Myosin heavy chain 2 (MYH2) expression in hypertrophic chondrocytes of soft callus provokes endochondral bone formation in fracture.

AIMS

Muscle-bone interactions during fracture healing are rarely known. Here we investigated the presence and significance of myosin heavy chain 2 (MYH2), a component of myosin derived from muscles, in fracture healing.

MAIN METHODS

We collected five hematoma and seven soft callus tissues from patients with distal radius fractures patients, randomly selected three of them, and performed a liquid chromatography-mass spectrometry (LC-MS) proteomics analysis. Proteomic results were validated by histological observation, immunohistochemistry, and immunofluorescence for MYH2 expression. These findings were further confirmed in a murine femoral fracture model in vivo and investigated using various methods in vitro.

KEY FINDINGS

The LC-MS proteomics analysis showed that MYH proteins were enriched in human soft calluses compared to hematoma.
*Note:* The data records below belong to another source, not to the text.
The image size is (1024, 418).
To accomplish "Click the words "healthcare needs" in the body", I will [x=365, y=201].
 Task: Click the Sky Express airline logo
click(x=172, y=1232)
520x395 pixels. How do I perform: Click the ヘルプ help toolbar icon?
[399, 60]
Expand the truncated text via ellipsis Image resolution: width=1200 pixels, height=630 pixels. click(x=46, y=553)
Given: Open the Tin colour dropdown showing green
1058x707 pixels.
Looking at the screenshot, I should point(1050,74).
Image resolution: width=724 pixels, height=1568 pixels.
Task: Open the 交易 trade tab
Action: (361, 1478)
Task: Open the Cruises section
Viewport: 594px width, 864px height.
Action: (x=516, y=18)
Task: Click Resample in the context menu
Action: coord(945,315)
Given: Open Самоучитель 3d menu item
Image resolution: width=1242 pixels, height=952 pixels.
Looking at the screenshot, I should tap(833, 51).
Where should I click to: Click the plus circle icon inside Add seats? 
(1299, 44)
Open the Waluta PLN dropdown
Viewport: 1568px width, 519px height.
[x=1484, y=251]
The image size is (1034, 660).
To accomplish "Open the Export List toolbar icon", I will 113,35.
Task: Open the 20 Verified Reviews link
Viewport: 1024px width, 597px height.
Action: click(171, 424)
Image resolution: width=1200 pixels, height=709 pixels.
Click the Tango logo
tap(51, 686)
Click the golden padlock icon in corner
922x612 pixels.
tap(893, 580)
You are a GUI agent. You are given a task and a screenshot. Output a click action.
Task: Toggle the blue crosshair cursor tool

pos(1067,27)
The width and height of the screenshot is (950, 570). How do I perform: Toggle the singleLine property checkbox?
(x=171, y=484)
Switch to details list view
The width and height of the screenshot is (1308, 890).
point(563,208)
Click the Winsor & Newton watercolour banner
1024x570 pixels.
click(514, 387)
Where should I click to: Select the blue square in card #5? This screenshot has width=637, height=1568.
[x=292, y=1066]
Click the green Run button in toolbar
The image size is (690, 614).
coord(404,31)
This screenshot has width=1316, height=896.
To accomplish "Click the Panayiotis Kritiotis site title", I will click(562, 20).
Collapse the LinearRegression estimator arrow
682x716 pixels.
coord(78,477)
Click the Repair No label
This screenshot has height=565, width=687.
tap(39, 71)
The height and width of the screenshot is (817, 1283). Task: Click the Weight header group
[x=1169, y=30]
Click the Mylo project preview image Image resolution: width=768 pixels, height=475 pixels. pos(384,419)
Notably, MYH2 protein is upregulated as high rank in each soft callus. The histological examination showed that MYH2 expression was elevated in hypertrophic chondrocytes within the human soft callus. Consistent with human data, Myh2 were significantly co-localized with Sox9 in hypertrophic chondrocytes of murine femoral fracture, in comparison to pre-hypertrophic and proliferating chondrocytes. Soluble MYH2 protein treatment increased MMP13 and RUNX2 expression in chondrocytes. In soluble MYH2 treatment, proliferation of chondrocytes was not altered, but the osteogenic and chondrogenic features of chondrocytes increased and decreased during differentiation, respectively.

SIGNIFICANCE

These findings indicate the potential of soluble MYH2 protein as a promising therapeutic strategy for promoting endochondral bone formation in chondrocytes following fracture.